Often there are other support channels and flows. How does your bot interact with them? How does your experience connect? For example, if the bot asks a customer questions to gather information, and then passes them to a representative, does the customer have to repeat everything all over again? Repetition is one of the biggest experience detractors from the “passed call” or escalation experience and it is no different if the point of contact is a bot first. Thinking about how your customer moves between the channels, how data is used and transferred, and how each touchpoint works together, will help you be more purposeful in your design.

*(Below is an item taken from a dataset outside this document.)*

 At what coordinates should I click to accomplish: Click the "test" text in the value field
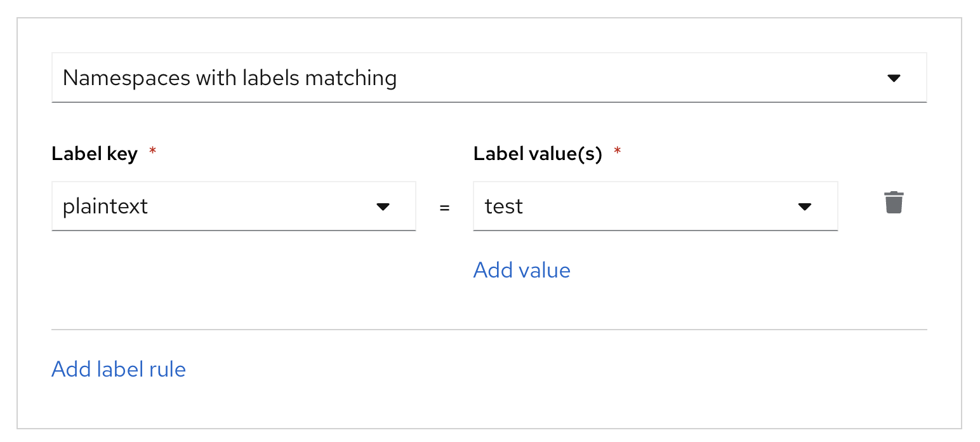[x=504, y=206]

7: Optimize conversation flows.
Seems obvious right? However, often the customer is left thinking, “shouldn’t you know that already, why are you asking me!?” Looking at what information your bot has access to, can remove customer input and effort. The bot can then focus on guiding the conversation to solicit only the direct information needed to bring the customer to the right next step and gaining clarification when unsure.

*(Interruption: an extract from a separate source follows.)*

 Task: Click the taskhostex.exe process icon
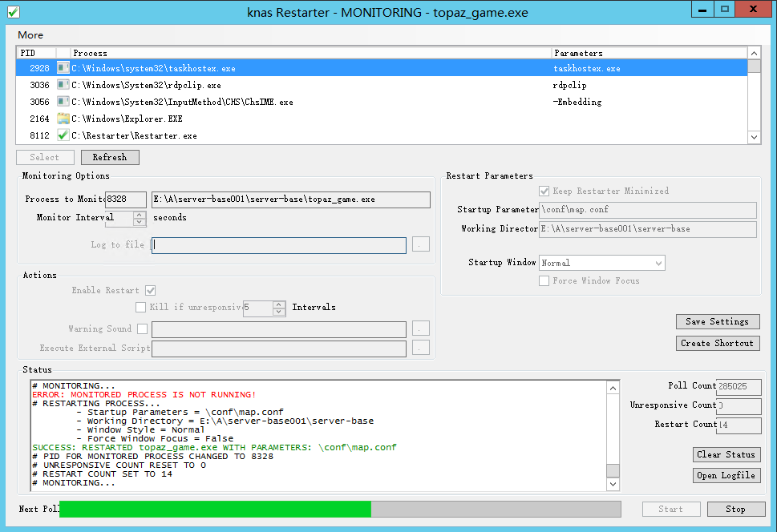coord(63,68)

8: Investigate user language norms.
Like many things, this will be a part of continuous learning, however, it is worth getting started on the best foot. Spend some time thinking about the language your audience uses. You can investigate this using existing data or conducting some insight gathering. For example, how are customers articulating problems on other channels? Which words, patterns and correlations in language exist? What are common request words or confirmation words? For example, in the context of a confirmation flow, “y”, “yeah”, “yea”, and “yep” can all be ways your audience may say yes when in chat mode. Speaking of confirmations, make sure you confirm actions, especially destructive ones, such as deletions or removals.

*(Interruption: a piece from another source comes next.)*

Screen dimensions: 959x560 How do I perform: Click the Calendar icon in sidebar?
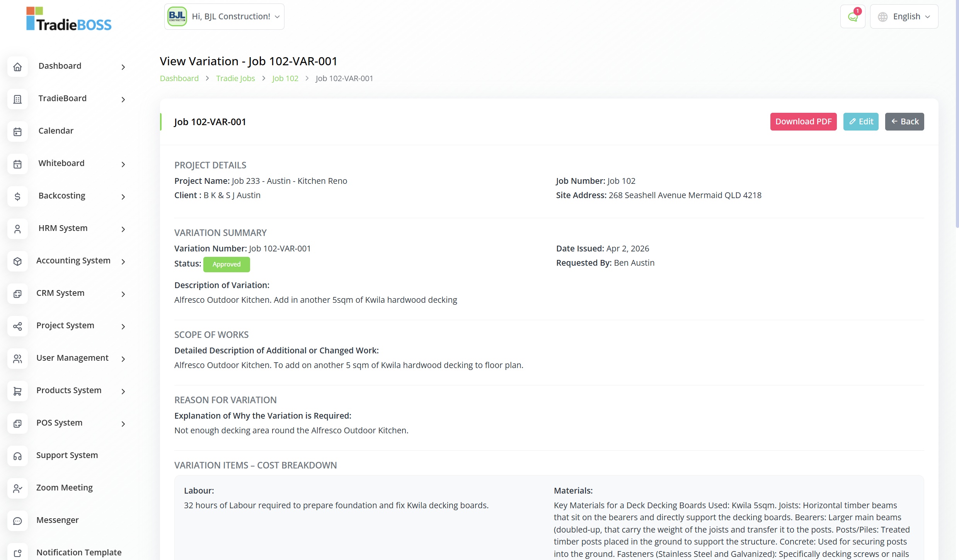(x=17, y=132)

9: Distinction between problems and identifying change.
Perhaps a customer has two or more issues or pieces of information that they mention. How does the bot respond in this case? Or, perhaps the customer changes their mind mid flow. For example, the bot asks them for some information, they respond, then realize they made a mistake and say, “actually its [x].” What does the bot do? This also brings up the topic of track back, which can mean looking at conversation history. How does the bot track back to previous points in the conversation? While these interactions are more complex, even if you don’t handle them yet, it is worth thinking about how the bot responds.
10: Keep learning.
While it is wise to spend some time thinking strategically so that you get started in the best way, you also need to get the bot used by people and start learning. Here, consider questions such as, what are your learning mechanisms? How are you gathering feedback? What are you learning from the interactions and for what purpose? How are you implementing improvements to the experience and expanding on language, ruling, conversation flows and constructs? How are you creating more intelligent interactions? Don’t forget the customer side too. How are you gleaning deeper insights about the customer experience and the customer perspective and sentiment? How are you gathering user input to help guide decisions?
These are just some considerations. Like any experience, think about what your desired support chatbot experience is, your various audiences and how they interact with the experience, how you measure success, the customer flows, and the experience ecosystem. When chatbots are purposefully designed experiences they can provide positive support interactions which reduce frustration, optimize utilization of support channels, and get the customer back to doing whatever they need to be doing quickly.